To call Cuba: If you're calling Cuba from the United States:

  • First dial 011, the international access code.
  • Then dial 53, the country code.
  • And last, dial the area code and then the number.

The whole number you'd dial for a number in Havana (area code 7) would be 011-53-7-XXX-XXXX.

To make international calls: To make international calls from Cuba, first dial 119 and then the country code (U.S. or Canada 1, U.K. 44, Ireland 353, Australia 61, New Zealand 64). Next dial the area code and number. For example, if you want to call the British Embassy in Washington, D.C., you would dial 119/1-202-588-7800. You can make collect calls to Canada, Spain, the U.S., France, Italy, and the U.K.

For directory and operator assistance: Dial tel. 113 if you're looking for a number inside Cuba and for domestic help, and dial tel. 180 for numbers to all other countries and for help with collect calls.

Nearly all hotels and some casas particulares have phones in their rooms. Dialing instructions should be available in rooms; if not, contact the reception desk. Cuba has a wide range of public telephone booths where Cuban pesos (moneda nacional) and a variety of cards can be used. Most older sky-blue phones have been phased out but where you see them -- and the newer royal-blue phones with a coin slot -- they will take moneda nacional. This is the cheapest option where you can talk for a very long time for 1 peso.

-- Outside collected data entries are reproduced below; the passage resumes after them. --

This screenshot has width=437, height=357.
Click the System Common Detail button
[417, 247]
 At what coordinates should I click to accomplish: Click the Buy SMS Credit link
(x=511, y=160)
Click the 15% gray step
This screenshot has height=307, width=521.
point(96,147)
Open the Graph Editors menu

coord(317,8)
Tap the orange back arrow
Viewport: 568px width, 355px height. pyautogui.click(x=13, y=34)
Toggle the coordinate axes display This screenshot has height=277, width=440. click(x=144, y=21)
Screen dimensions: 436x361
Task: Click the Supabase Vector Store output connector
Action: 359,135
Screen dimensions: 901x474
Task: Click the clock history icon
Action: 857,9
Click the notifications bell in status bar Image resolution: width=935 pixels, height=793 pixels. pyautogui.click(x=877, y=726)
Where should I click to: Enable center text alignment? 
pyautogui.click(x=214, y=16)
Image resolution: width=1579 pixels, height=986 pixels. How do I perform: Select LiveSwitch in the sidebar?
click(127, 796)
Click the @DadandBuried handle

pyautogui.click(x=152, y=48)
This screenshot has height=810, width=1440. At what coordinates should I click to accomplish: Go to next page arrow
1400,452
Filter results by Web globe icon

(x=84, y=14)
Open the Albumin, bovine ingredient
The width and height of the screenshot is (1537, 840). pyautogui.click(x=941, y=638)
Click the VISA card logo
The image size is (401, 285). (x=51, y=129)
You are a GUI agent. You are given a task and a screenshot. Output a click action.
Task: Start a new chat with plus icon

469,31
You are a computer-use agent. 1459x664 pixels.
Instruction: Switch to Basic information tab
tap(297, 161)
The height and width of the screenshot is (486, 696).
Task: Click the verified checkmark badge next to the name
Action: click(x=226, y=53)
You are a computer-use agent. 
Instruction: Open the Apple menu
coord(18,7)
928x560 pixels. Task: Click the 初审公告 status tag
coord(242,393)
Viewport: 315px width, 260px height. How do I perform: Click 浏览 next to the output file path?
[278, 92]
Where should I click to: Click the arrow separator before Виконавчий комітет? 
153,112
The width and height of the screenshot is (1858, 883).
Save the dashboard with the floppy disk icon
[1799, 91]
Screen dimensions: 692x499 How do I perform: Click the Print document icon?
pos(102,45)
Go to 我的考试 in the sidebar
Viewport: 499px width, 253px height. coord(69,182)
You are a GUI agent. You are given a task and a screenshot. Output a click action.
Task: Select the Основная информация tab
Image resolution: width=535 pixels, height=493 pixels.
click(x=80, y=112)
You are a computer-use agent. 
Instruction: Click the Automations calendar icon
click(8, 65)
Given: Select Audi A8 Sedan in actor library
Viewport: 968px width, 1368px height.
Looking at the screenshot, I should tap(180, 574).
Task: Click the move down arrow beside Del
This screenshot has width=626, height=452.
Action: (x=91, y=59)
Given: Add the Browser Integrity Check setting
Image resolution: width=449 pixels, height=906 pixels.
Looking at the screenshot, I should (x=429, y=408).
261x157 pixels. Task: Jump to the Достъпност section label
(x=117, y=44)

You can also buy pre-paid calling cards with set values; with these cards, you can make telephone calls by first dialing an access code (166), then dialing the number on your card, followed by the hash key, and then the phone number you want to dial. These cards are available in CUC and in moneda nacional and may be worth purchasing if you plan to make a lot of local calls on your trip. Note that international calls made from these calling cards run between CUC$1.50-CUC$1.80 a minute. To dial an international number from a CUC pre-paid calling card, you must dial 166 followed by the card code followed by the hash key, followed by 119 (international code) followed by the international area code, then the number you wish to call, followed by a hash key.

New royal-blue phones can be used for these calling cards expressed in CUC (from CUC$5) and moneda nacional (from $10MN). Only buy the CUC cards to make international calls, as making a local call with a CUC card means you are paying more than several times the peso amount.

Note that many public phone booths, especially in Havana, frequently break down. Those that are working suffer from long queues in Havana and, if you are in a rush, this may not be your best option.

Note that if you stay in a casa particular and wish to confirm your subsequent casa in another town, your casa owner will make this courtesy call for you. Pre-paid calling cards can be used from land lines in casa homes too.

Note: This information was accurate when it was published, but can change without notice. Please be sure to confirm all rates and details directly with the companies in question before planning your trip.